А ведь это тот самый эсер-боевик Петр Рутенберг, что казнил в шестом году священника Гапона, когда выяснилось, что Гапон тайно сотрудничает с охранкой. Происходило всё это на безлюдной даче под Петербургом – именно Петра Рутенберга вербовал в тот день Гапон (они дружили некогда), а из-за двери слушали, обмирая от обиды и гнева, ревностные почитатели попа-провокатора. Кстати, накануне было сказано Рутенбергу, что если всё окажется неправдой, то казнят его – клеветника и нехристя, и Рутенберг согласился. Только с первой же минуты разговора стал Гапон соблазнять его большими деньгами, посуленными охранкой, в комнату ворвались люди, и возмездие неукоснительно свершилось. В мемуарах написали позже, что в стену дачи заранее был вбит здоровый крюк.

«Нет, они повесили Гапона на вешалке для шляп», – говорила моя бабушка Любовь Моисеевна, которой Пинхас Рутенберг приходился двоюродным братом.

Я от бабушки Любы эту историю слышал еще в подростковом возрасте. Вообще я много всякого услыхал впервые именно от бабушки Любы. Так что я от Максима Горького отличаюсь еще и тем, что всем хорошим в себе он обязан, как известно, книгам, я же лишь частично им обязан, а частично – бабушке Любе. И не знаю, право, кому больше.

Рутенберг уехал за границу после этого (спустя несколько лет разбогател), известие о Февральской революции застало его уже в Палестине. И не выдержало сердце старого боевика: плюнув на всё, примчался он во взбаламученный Петроград. Где был назначен сразу же помощником военного коменданта города. Поразительной проницательностью, по всей видимости, был он одарен: задолго до октября, еще летом, предсказал он будущий переворот. И предложил: чтобы вот-вот не залилась Россия кровью, ликвидировать опасность на корню путем простейшим – изловить и всего только двоих повесить, Ленина и Троцкого. Он это Керенскому предложил, тот лишь руками в ужасе замахал (а после вспомнил, наверно, только поздно).

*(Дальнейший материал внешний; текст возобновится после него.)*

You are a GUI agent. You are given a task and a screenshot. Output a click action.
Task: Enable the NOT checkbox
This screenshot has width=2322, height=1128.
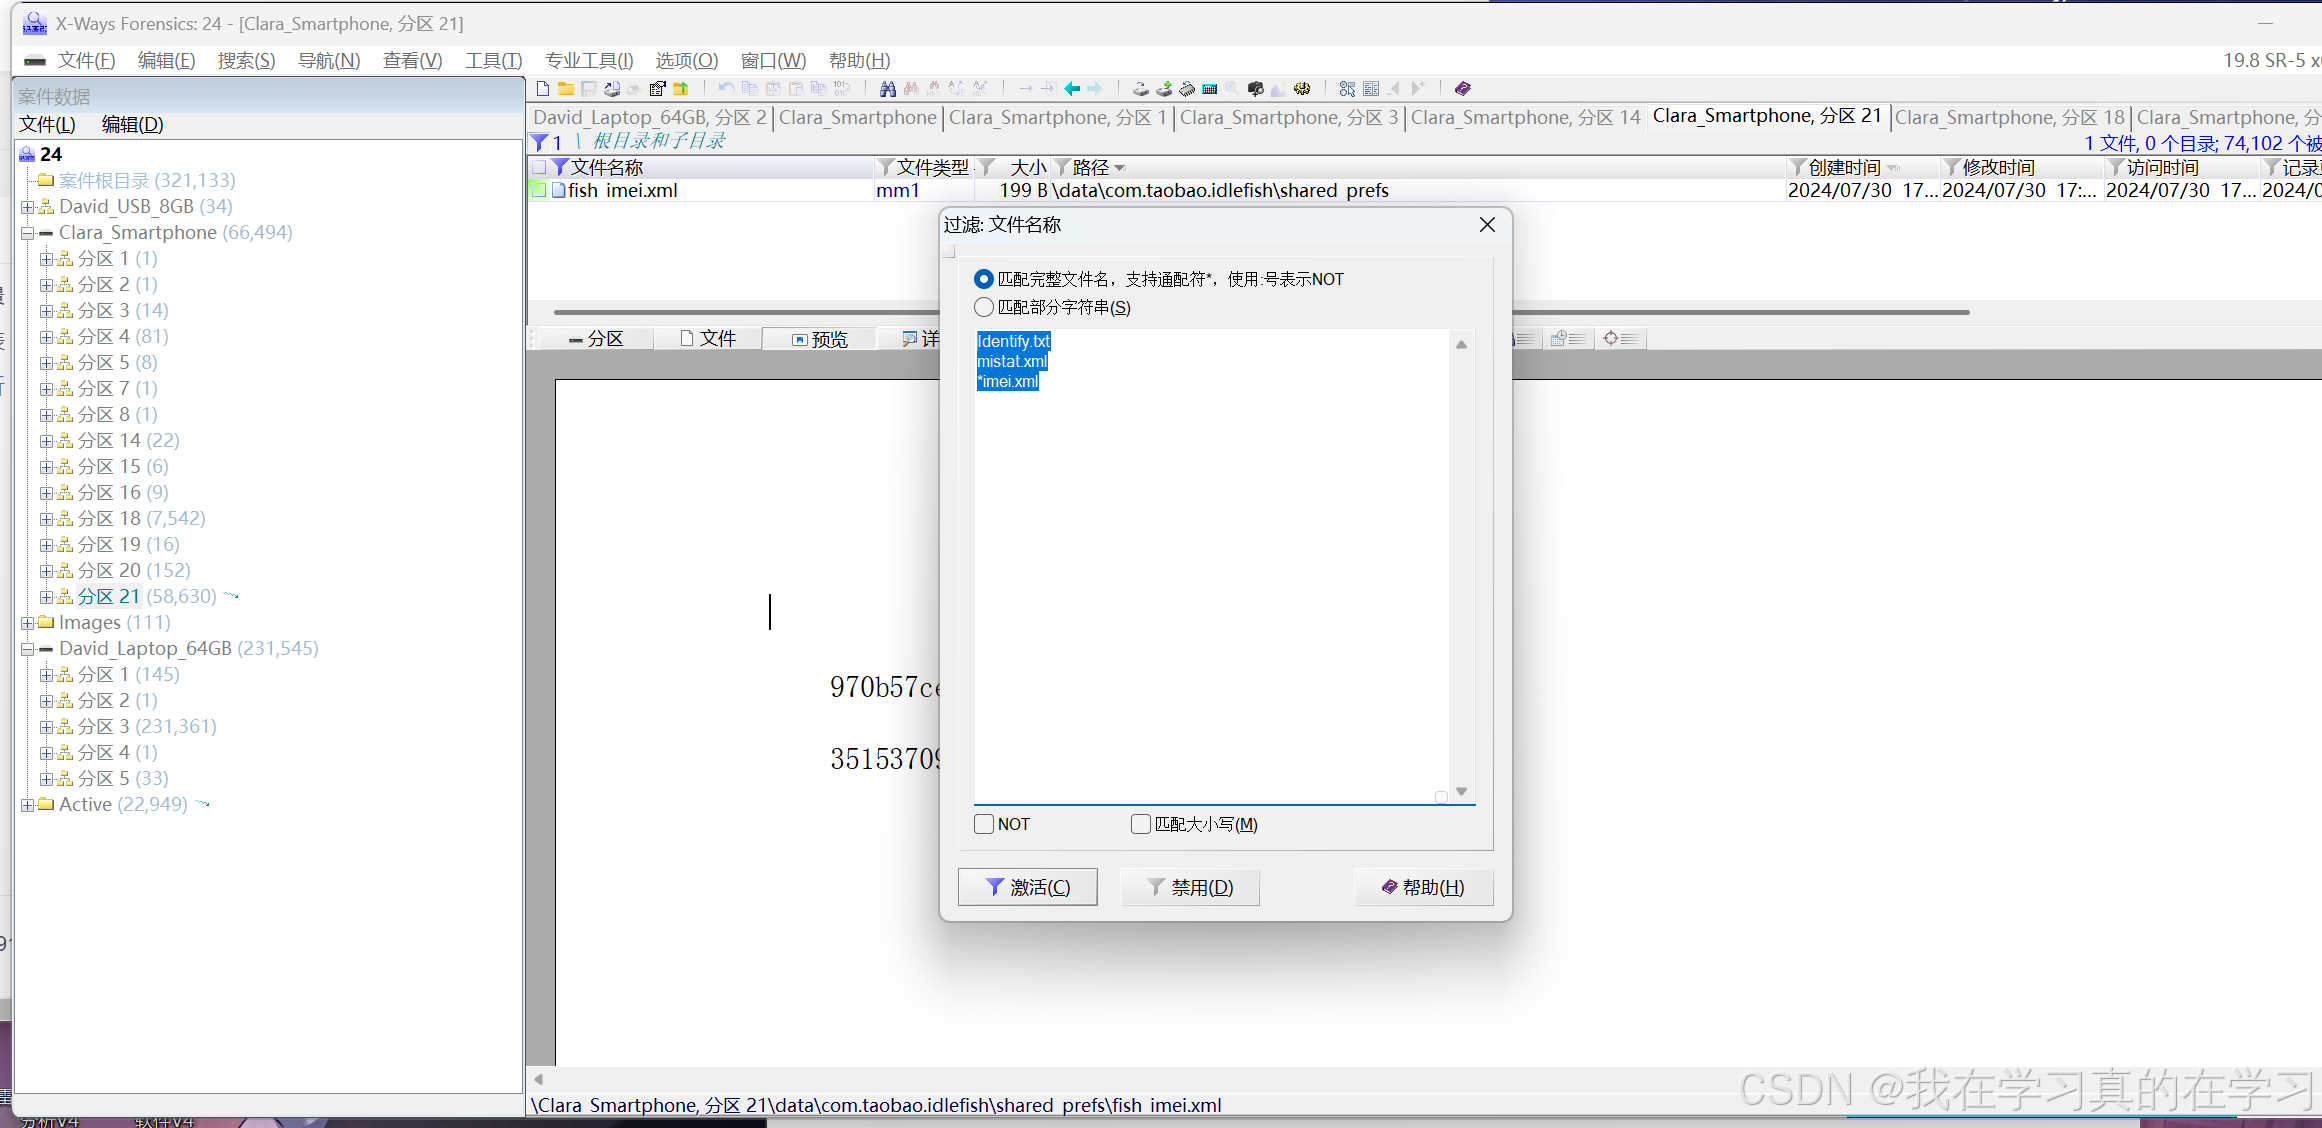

– Это, конечно, было бы нехорошо, – говорила бабушка Люба, – но зато как бы это было замечательно!

Вместе с другими был он арестован, а потом отпущен и уехал, чтоб уже не возвращаться никогда. А вспоминал наверняка, и есть легенда, что, поспорив, как-то оппоненту (чуть ли не Бен-Гуриону) о своем былом российском опыте напомнил для острастки. Как подействовало, я не знаю, врать не буду, мне еще писать и писать.

Бабушка Люба приезжала к нам из Харькова и подолгу оставалась гостить. А когда ехала обратно, мы всей семьей приезжали на вокзал часа на два раньше необходимого. Бабушка Люба настаивала на этом с категоричной лаконичностью, и я латинскую чеканку ее слов запомнил на всю жизнь:

– Лучше я подожду поезда, – говорила бабушка, – чем он меня ждать не будет.

Маму я очень хорошо помню прильнувшей по вечерам к маленькому рижскому радиоприемнику – ни одной передачи «Театр у микрофона» она не пропускала. И в часы семейных обедов хорошо ее помню. И как она рассказывала собственного сочинения повесть всем желающим и не сумевшим отвертеться (боготворила Эренбурга и придумала нечто очень похожее, но не стала записывать). По моему глубокому убеждению, она прожила какую-то не свою жизнь, хотя вслух никогда не жаловалась и любила отца. Я это только выросши понял, но уже был по уши в собственной суете, и так мы с мамой разминулись, отчего мне до сих пор бывает больно и чуть зябко смотреть на ее фотографию на Востряковском кладбище в Москве. А своей любовью к чтению я обязан матери целиком.